Preferred salts are those that retain the biological effectiveness and properties of (R)-dihydroetorphine and are formed from suitable non-toxic organic or inorganic acids. Acid addition salts are preferred. Representative examples of salts include those derived from inorganic acids such as hydrochloric acid, hydrobromic acid, hydroiodic acid, sulfuric acid, sulfamic acid, phosphoric acid and nitric acid, and those derived from organic acids such as p-toluenesulfonic acid, salicylic acid, methanesulfonic acid, oxalic acid, succinic acid, citric acid, malic acid, lactic acid, fumaric acid and trifluoro acetic acid. The modification of a compound into a salt is a technique well known to chemists to obtain improved physical and chemical stability, hygroscopicity, flowability and solubility of compounds.

Particularly preferably the drug-containing layer comprises (R)-dihydroetorphine in the form of free base.

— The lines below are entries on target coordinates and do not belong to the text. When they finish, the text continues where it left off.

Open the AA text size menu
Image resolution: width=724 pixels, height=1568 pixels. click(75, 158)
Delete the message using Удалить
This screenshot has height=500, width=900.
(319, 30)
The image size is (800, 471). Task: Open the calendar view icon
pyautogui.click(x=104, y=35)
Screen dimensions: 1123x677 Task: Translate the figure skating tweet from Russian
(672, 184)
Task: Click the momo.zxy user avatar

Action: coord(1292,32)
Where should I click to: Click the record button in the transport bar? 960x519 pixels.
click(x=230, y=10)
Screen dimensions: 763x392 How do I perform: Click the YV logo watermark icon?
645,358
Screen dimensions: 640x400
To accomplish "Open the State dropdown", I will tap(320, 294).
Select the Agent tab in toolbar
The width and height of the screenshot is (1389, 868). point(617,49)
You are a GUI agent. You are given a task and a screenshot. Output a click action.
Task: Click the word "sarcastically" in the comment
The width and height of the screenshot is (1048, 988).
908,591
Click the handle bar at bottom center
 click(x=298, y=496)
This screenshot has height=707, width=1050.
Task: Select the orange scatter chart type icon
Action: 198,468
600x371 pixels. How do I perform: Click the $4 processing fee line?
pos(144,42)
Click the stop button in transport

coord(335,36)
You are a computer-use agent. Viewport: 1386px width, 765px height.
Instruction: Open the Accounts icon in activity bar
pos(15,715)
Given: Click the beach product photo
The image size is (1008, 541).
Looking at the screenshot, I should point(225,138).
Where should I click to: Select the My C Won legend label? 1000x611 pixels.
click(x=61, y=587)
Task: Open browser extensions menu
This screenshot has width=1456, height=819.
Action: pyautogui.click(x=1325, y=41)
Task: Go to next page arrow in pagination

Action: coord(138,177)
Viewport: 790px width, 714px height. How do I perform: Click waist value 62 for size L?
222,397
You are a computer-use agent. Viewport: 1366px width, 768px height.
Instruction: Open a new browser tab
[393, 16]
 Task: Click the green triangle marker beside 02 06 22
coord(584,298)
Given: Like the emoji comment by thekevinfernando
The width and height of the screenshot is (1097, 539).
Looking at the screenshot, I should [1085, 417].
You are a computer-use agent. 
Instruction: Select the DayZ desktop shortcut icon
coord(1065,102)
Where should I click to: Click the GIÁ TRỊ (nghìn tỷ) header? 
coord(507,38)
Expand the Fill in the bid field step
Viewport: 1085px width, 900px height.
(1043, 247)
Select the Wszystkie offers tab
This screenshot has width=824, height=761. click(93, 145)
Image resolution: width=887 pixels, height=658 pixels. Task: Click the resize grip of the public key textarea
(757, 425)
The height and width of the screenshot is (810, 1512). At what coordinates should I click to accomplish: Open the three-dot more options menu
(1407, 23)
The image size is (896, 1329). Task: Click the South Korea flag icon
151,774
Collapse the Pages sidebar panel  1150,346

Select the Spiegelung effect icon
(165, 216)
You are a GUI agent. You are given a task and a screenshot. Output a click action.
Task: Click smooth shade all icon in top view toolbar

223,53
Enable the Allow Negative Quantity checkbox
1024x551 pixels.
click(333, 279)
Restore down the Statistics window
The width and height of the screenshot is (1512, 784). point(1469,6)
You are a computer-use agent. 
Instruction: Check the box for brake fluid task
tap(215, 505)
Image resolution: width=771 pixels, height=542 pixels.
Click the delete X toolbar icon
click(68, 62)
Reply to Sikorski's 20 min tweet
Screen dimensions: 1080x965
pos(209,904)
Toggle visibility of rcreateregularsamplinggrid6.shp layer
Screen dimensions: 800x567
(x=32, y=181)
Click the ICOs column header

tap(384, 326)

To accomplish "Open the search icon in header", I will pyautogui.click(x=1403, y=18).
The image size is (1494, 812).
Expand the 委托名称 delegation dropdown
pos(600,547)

The drug-containing layer of the transdermal system (e.g. patch) of the present invention may comprise (R)-dihydroetorphine, or a salt, or a hydrate thereof, as the sole active ingredient. Alternatively (R)-dihydroetorphine, or a salt, or a hydrate thereof, may be present in combination with another active ingredient. More preferably, however, (R)-dihydroetorphine, or a salt, or a hydrate thereof, is the sole active ingredient present in the drug-containing layer. Still more preferably (R)-dihydroetorphine, or a salt, or a hydrate thereof, is the sole active ingredient present in the system (e.g. patch). Particularly preferably the patch does not comprise an adverse agent.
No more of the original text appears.